Well, imagine my surprise when I hooked up one of the smallest FM transmitters on the market and it worked flawlessly. XtremeMac’s AirPlay2 is a complete redesign from the original Airplay. The first model did work in my car, but it came complete with a high-pitched whine that made the iPod experience just plain painful to my ears.
Small Enough for Every Docking iPodThe AirPlay2 is a small, thin rectangle that is the same width as the iPod Nano. It comes in white or black too. The Dock Connector is off-center to accommodate the style of the Nano. You can still use the AirPlay2 with any dockable iPod, it just sits a little off to the side. I actually tested it with an iPod photo 60GB.
After finagling around with the dial, I finally located an empty FM station between 88.1 and107.9. I expected that hollow sound I had experienced with most other FM transmitters, but hoped I’d have both channels work without any ancillary whine or noise. What I heard was radio-quality, clear sound, and no noise. What a joy! I was able to hear my iPod over my car radio with the AirPlay2 even when, to my surprise, a radio station broadcast came through as I drove from MA to NH. I wouldn’t even have known there was an active station if I hadn’t shut off the iPod before turning off the radio.
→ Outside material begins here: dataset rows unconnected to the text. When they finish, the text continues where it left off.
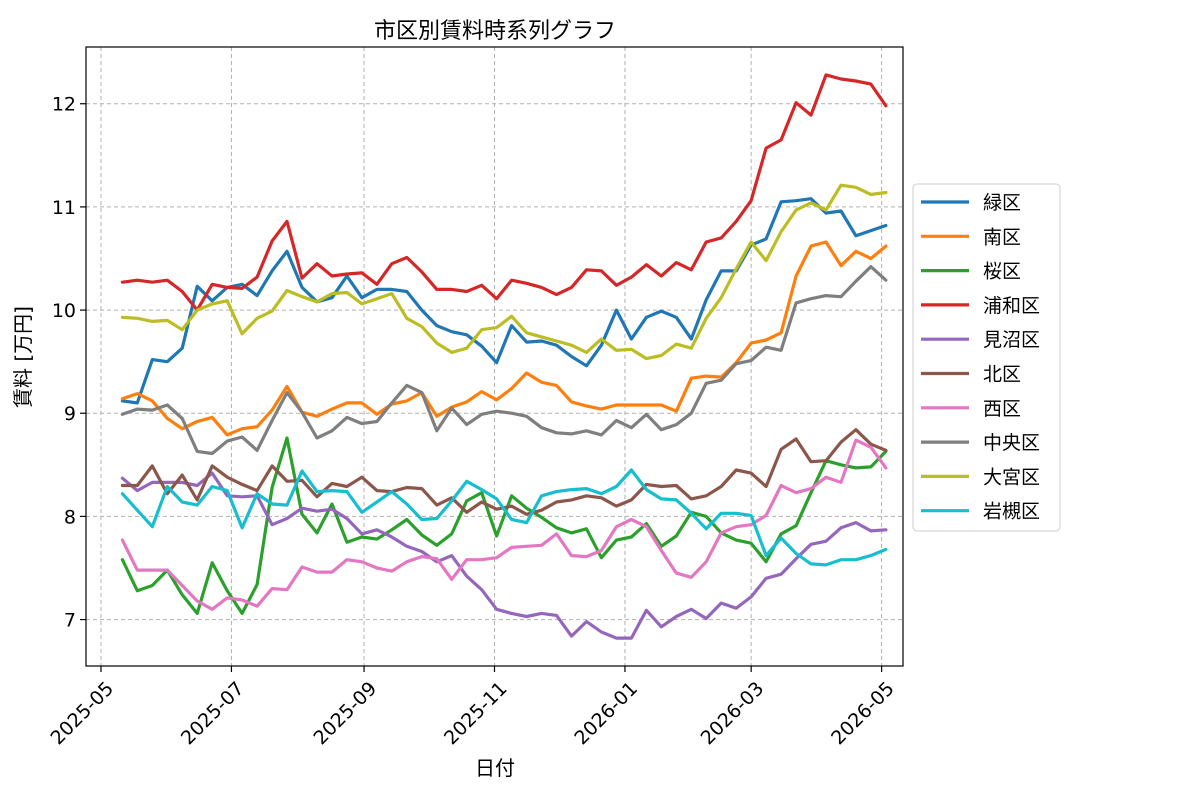  What do you see at coordinates (476, 714) in the screenshot?
I see `x-tick-label: 2025-11` at bounding box center [476, 714].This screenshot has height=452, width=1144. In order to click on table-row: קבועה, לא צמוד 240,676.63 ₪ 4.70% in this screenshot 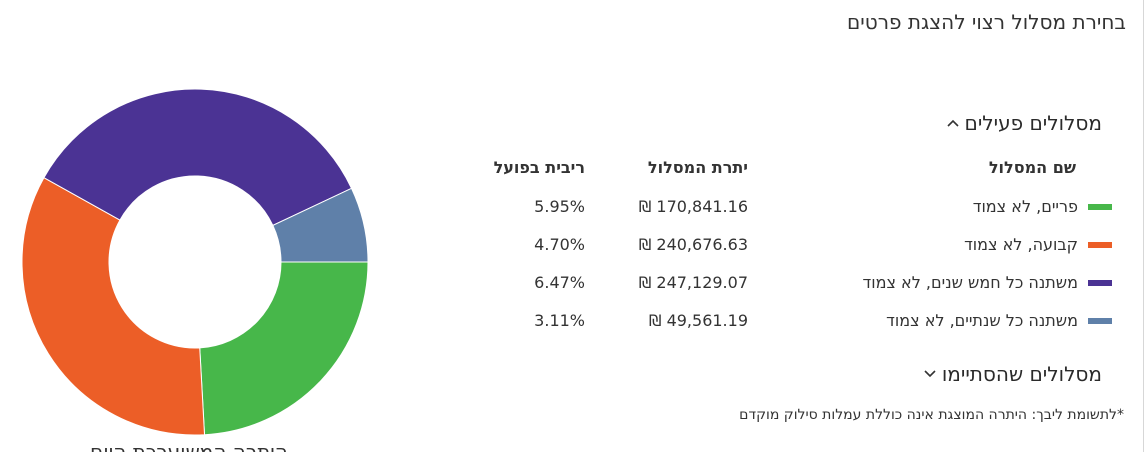, I will do `click(572, 246)`.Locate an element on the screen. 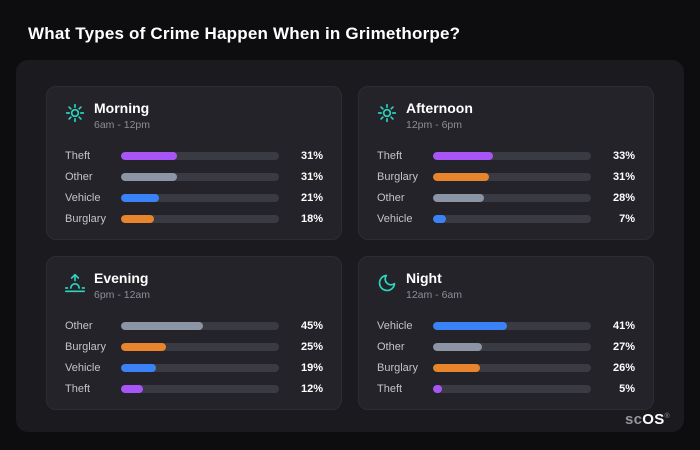  period-time: 6pm - 12am is located at coordinates (122, 295).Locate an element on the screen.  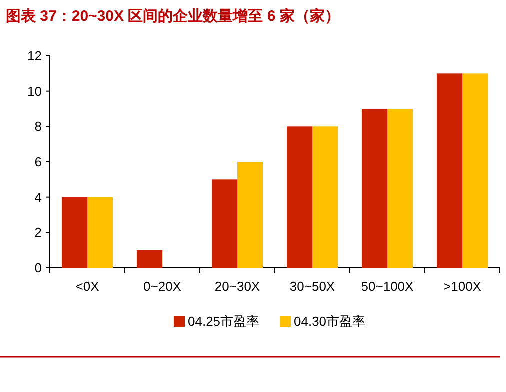
x-tick-label: 0~20X is located at coordinates (163, 286).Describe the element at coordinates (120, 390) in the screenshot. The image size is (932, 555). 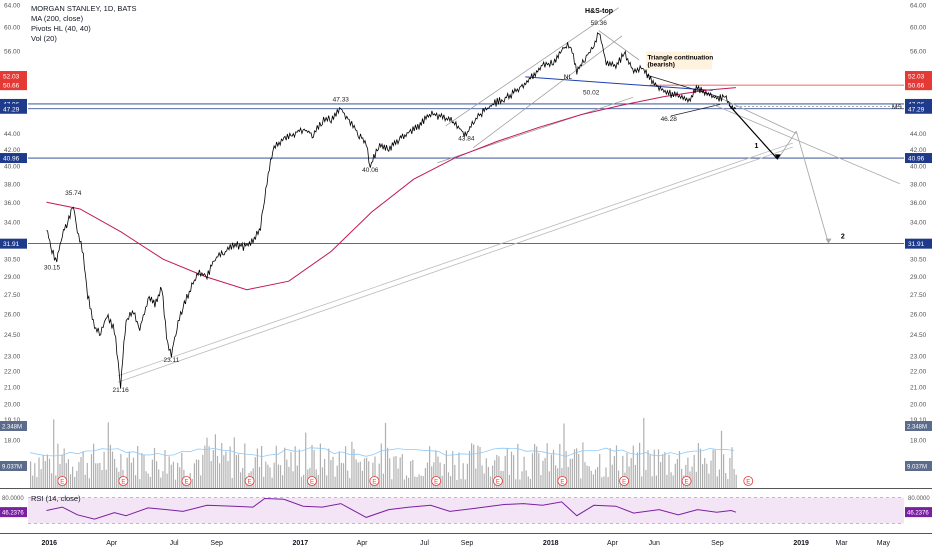
I see `pivot-label: 21.16` at that location.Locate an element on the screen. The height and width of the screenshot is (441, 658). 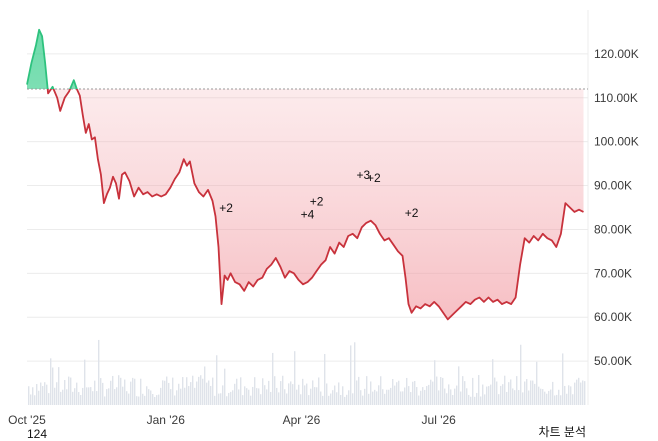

There are numerous convenient features and user-configurable settings on the AirPlay2. First, it has a pass-through Dock Connector, so you can use a 30-pin car charger of your choosing or not. Second, you can store up to three radio station frequencies, so that switching stations is a simple button push. Third, if you do experience interference, you can switch from stereo to mono mode to help reduce extraneous noise. The white numbers on the blue LCD display, although large compared to other FM transmitters, are still hard to read while you’re driving. I suggest you pull over if you need to fiddle with the transmitter while driving.
Not Perfect, but CloseThe AirPlay2 also comes with a dashboard mount meant for use only with the iPod Nano. Without a mount for my heavier iPod, I used my passenger seat indents, but found that the AirPlay2 disconnected itself when I went over large bumps in the road. At this time of year, with new frost heaves on many northeast highways, unexpected bumps are common and reconnecting the transmitter is just dangerous while driving. This is probably only a problem with the heavier iPods. Interestingly enough, the Speck iPod MobileCharge, I paired with the AirPlay, had a much more secure hold on the pass-through Dock Connector, and it has a complementary blue power light.
The sound quality was adversely affected the closer the iPod was to the radio, so I couldn’t put it in my dashboard tray. When the iPod was about a foot from the radio, the sound was crystal clear, but any closer and some noise from the active radio station seeped through. I just secured my iPod on the seat, cranked up the volume, and enjoyed my harmonious music, for the first time for a full hour without incident.
The bottom line is, if you want to try an FM transmitter, and you don’t want to return product after product to your local Apple store, try the AirPlay2 first. If it works in my car, it should work great in yours.
Rating Note: Normally, I only give 5-star ratings to products that have no problems whatsoever. I was so impressed with the sound quality of XtremeMac’s AirPlay2 that I decided it was worth 5 stars, especially considering my test was done with an iPod for which the device isn’t really made.